* WHAT YOU ARE ASKED TO DO
Find every line below with the string "screenshot" and pick it out.

* MATERIAL FOR THE TASK

-- Opening Marker --

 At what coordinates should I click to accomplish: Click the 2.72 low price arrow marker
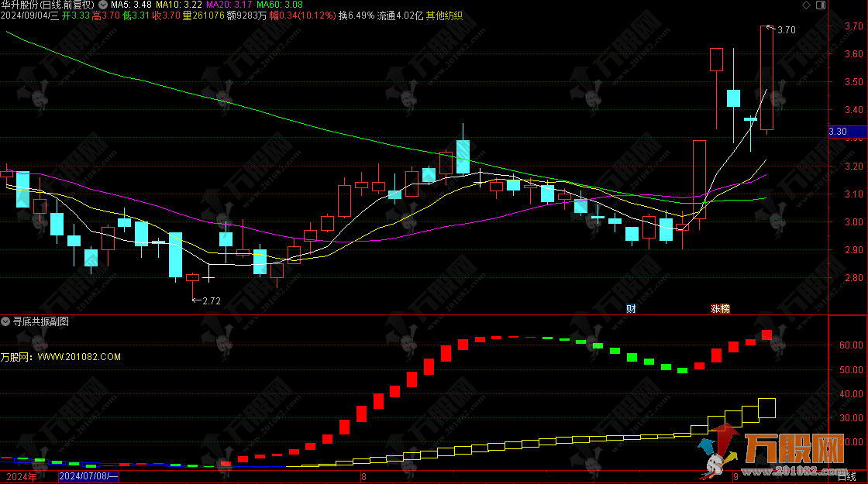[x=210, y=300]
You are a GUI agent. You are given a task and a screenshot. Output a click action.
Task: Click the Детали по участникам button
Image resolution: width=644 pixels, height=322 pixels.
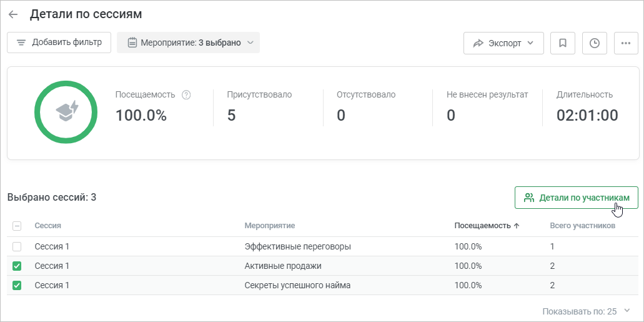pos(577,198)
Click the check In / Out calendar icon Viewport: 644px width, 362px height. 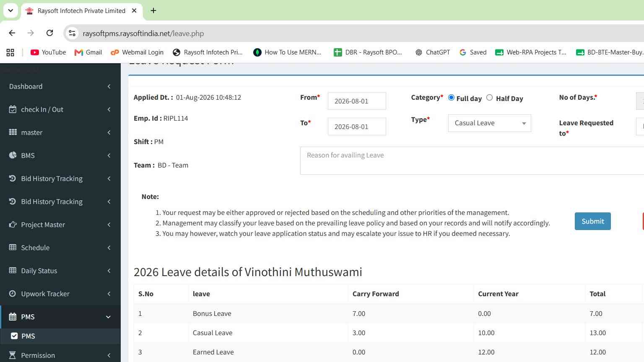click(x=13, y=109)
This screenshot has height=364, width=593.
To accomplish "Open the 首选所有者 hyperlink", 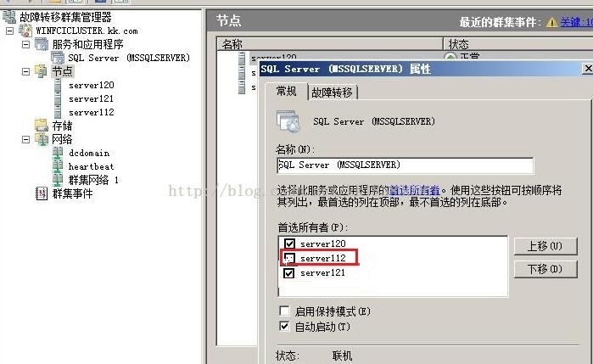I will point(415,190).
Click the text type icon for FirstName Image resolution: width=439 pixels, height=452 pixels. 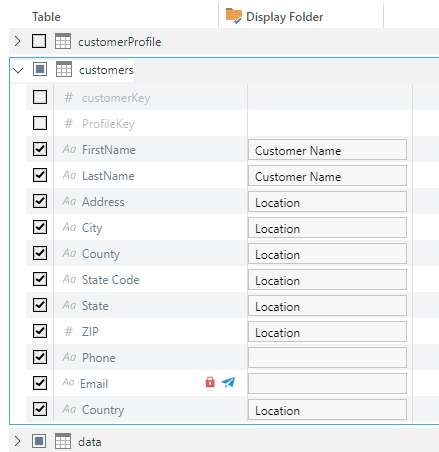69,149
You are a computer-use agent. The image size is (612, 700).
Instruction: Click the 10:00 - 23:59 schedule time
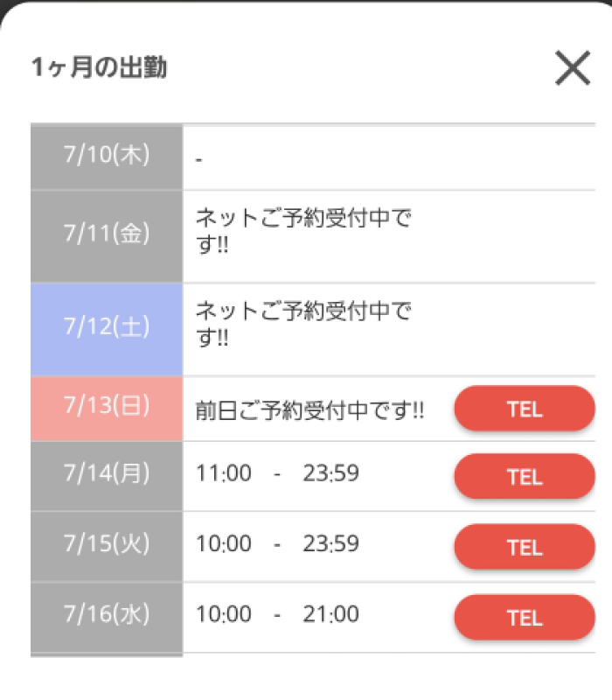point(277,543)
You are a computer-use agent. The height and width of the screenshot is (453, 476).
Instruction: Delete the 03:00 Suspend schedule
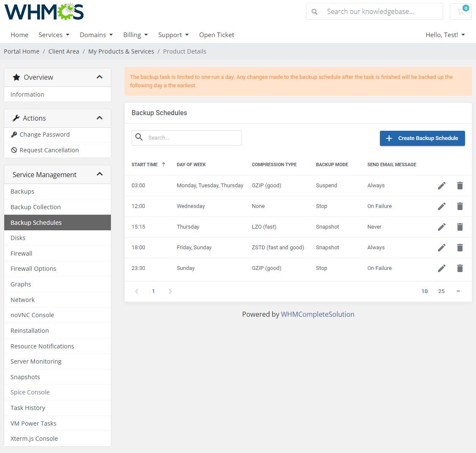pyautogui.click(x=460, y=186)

-- Closing Marker --
-- Opening Marker --

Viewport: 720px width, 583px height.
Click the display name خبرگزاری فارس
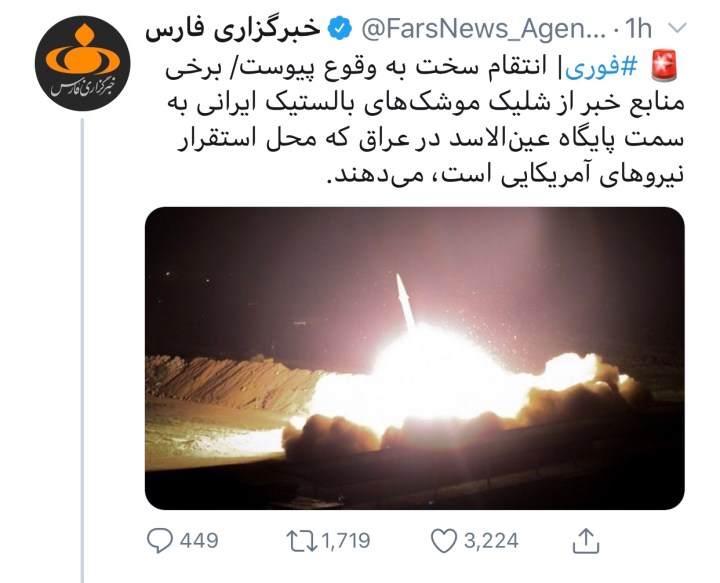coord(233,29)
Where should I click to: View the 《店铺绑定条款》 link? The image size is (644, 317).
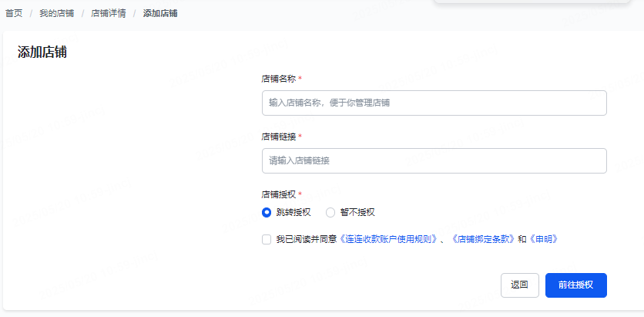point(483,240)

-- Closing Marker --
-- Opening Marker --

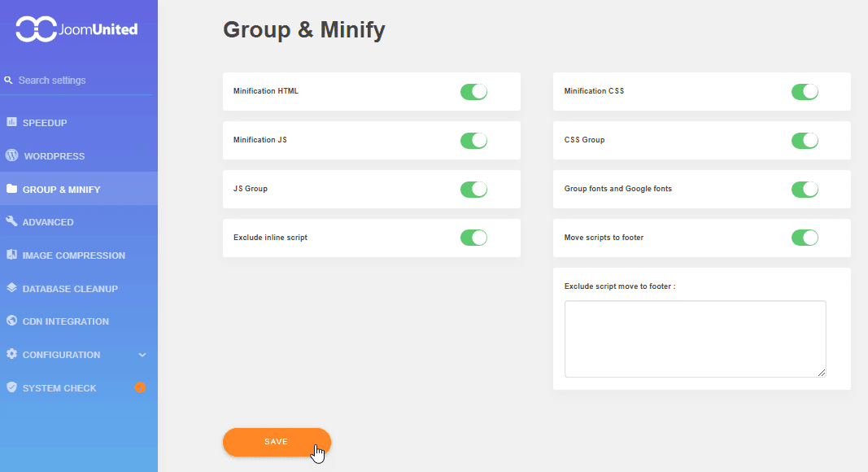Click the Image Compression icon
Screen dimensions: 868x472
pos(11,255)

-- Closing Marker --

* EXPECTED ANSWER
You are a GUI agent. You are given a task and a screenshot. Output a click action.
This screenshot has height=364, width=593.
You are a computer-use agent. The height and width of the screenshot is (453, 476).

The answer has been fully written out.